抜粋文:
◇ ◇ ◇ ◇ ◇ ◇ ◇
相続開始直前のリフォーム費用を計上すべき?判断ポイントと相続税評価

例えば、相続開始前に500万円の費用をかけて玄関やバスルームのリフォームを行ったような場合、この500万円の出金は相続財産として加味する必要があるのでしょうか。
これを判断するためには、以下の国税庁の質疑応答事例が参考となります。
増改築等に係る家屋の状況に応じた固定資産税評価額が付されていない家屋の評価
以下、そのまま文言を抜粋すると、以下のようになります。
増改築等に係る家屋の状況に応じた固定資産税評価額が付されていない場合の家屋の価額は、増改築等に係る部分以外の部分に対応する固定資産税評価額に、当該増改築等に係る部分の価額として、当該増改築等に係る家屋と状況の類似した付近の家屋の固定資産税評価額を基として、その付近の家屋との構造、経過年数、用途等の差を考慮して評定した価額(ただし、状況の類似した付近の家屋がない場合には、その増改築等に係る部分の再建築価額から課税時期までの間における償却費相当額を控除した価額の100分の70に相当する金額)を加算した価額(課税時期から申告期限までの間に、その家屋の課税時期の状況に応じた固定資産税評価額が付された場合には、その固定資産税評価額)に基づき財産評価基本通達89(家屋の評価)又は93(貸家の評価)の定めにより評価します。
◇ ◇ ◇ ◇ ◇ ◇ ◇
課題:
1/ 抜粋文にある「これを判断するためには、以下の国税庁の質疑応答事例が参考となります。」という一文を英語に訳してください。
2/ 抜粋文の「例えば、相続開始前に500万」から「以下、そのまま文言を抜粋すると、以下のようになります。」までの部分を、「バスルーム」を「浴室」に置き換えて書き直してください。
抜粋文だけを手がかりに取り組んでください。

掲載一覧:
◇ ◇ ◇ ◇ ◇ ◇ ◇
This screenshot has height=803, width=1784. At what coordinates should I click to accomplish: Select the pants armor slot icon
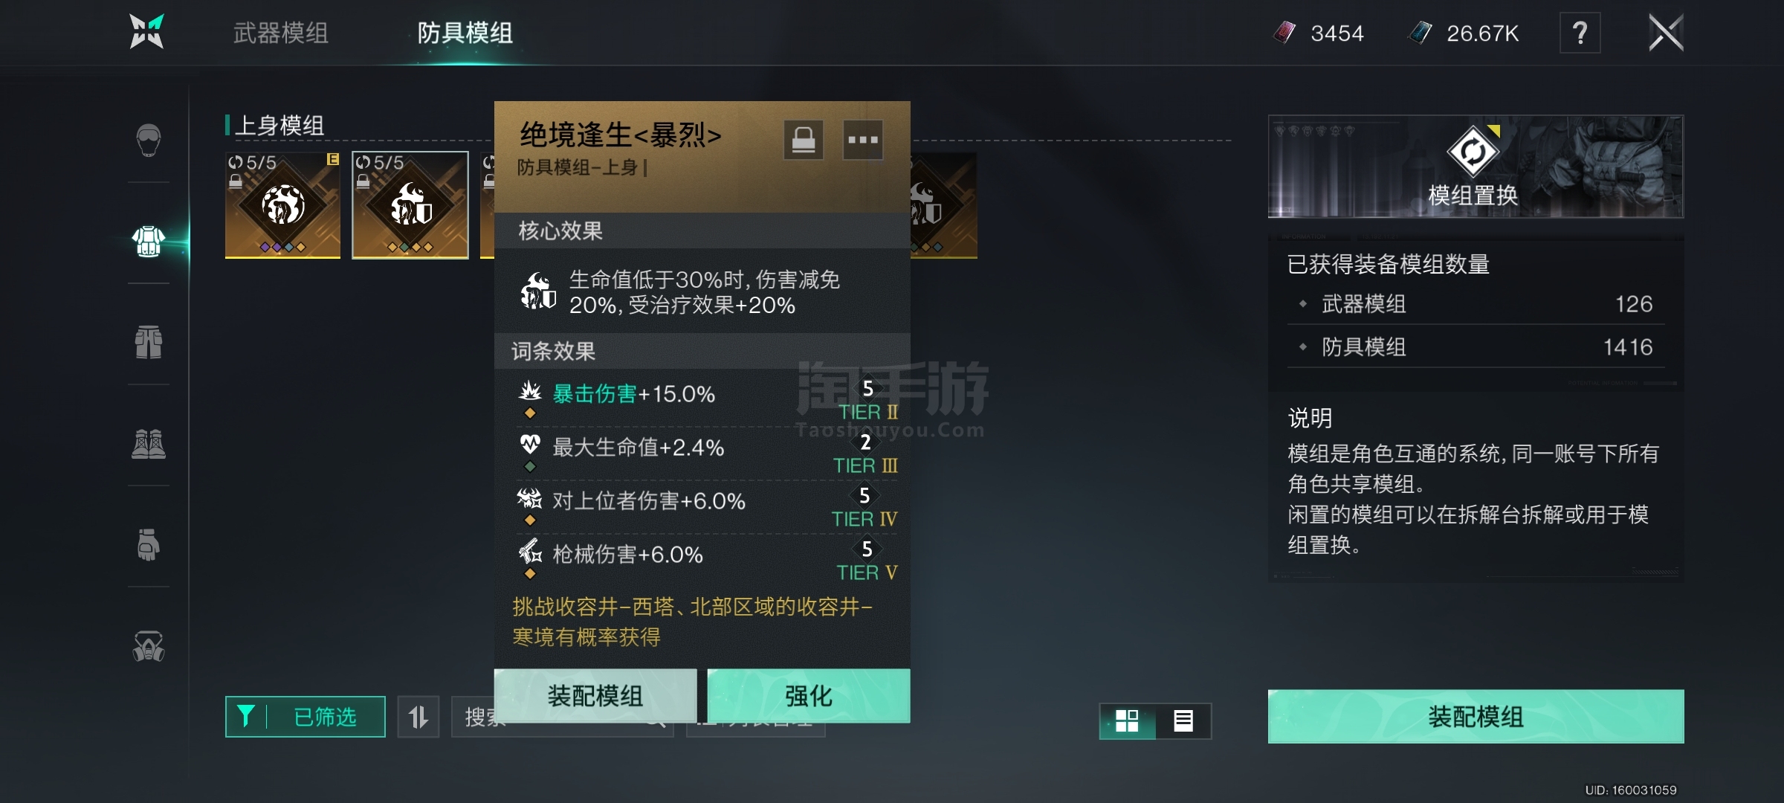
◇ ◇ ◇ ◇ ◇ ◇ ◇
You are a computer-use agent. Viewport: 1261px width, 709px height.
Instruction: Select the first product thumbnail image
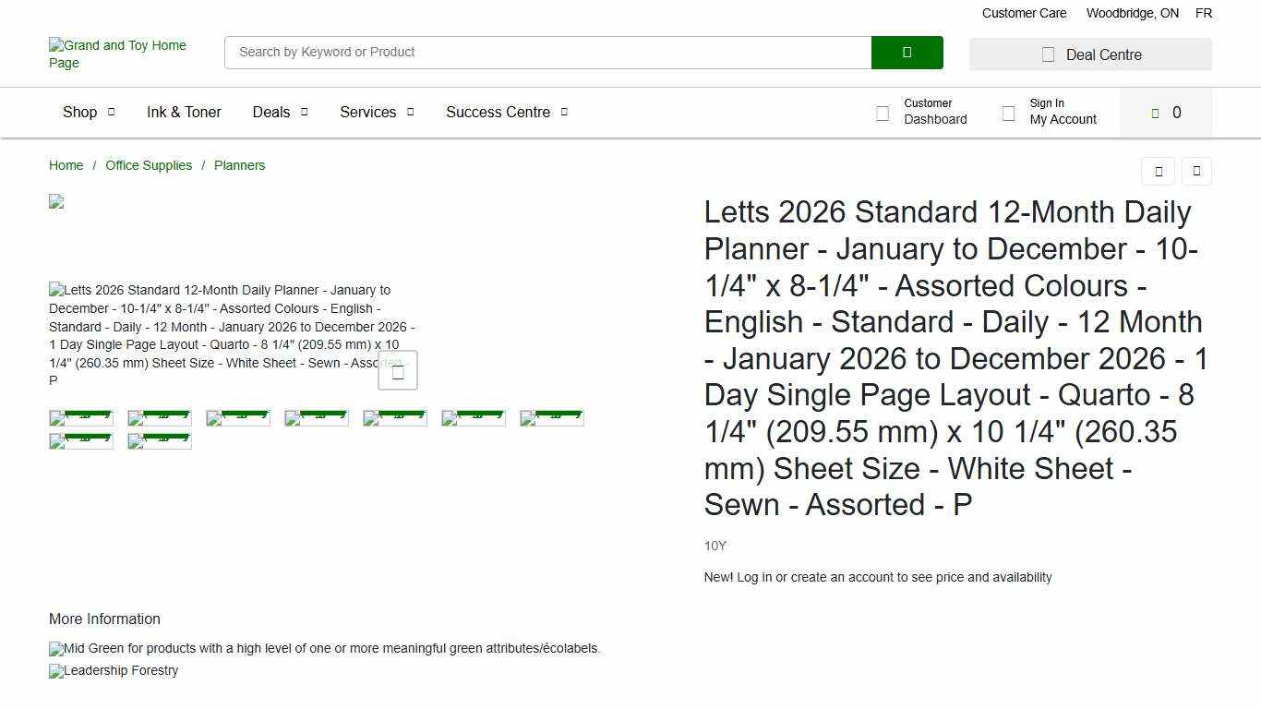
◇ ◇ ◇ ◇ ◇ ◇ ◇
課題別の回答:
1/ To determine this, the following question-and-answer case from the National Tax Agency serves as a useful reference.

2/
例えば、相続開始前に500万円の費用をかけて玄関や浴室のリフォームを行ったような場合、この500万円の出金は相続財産として加味する必要があるのでしょうか。
これを判断するためには、以下の国税庁の質疑応答事例が参考となります。
増改築等に係る家屋の状況に応じた固定資産税評価額が付されていない家屋の評価
以下、そのまま文言を抜粋すると、以下のようになります。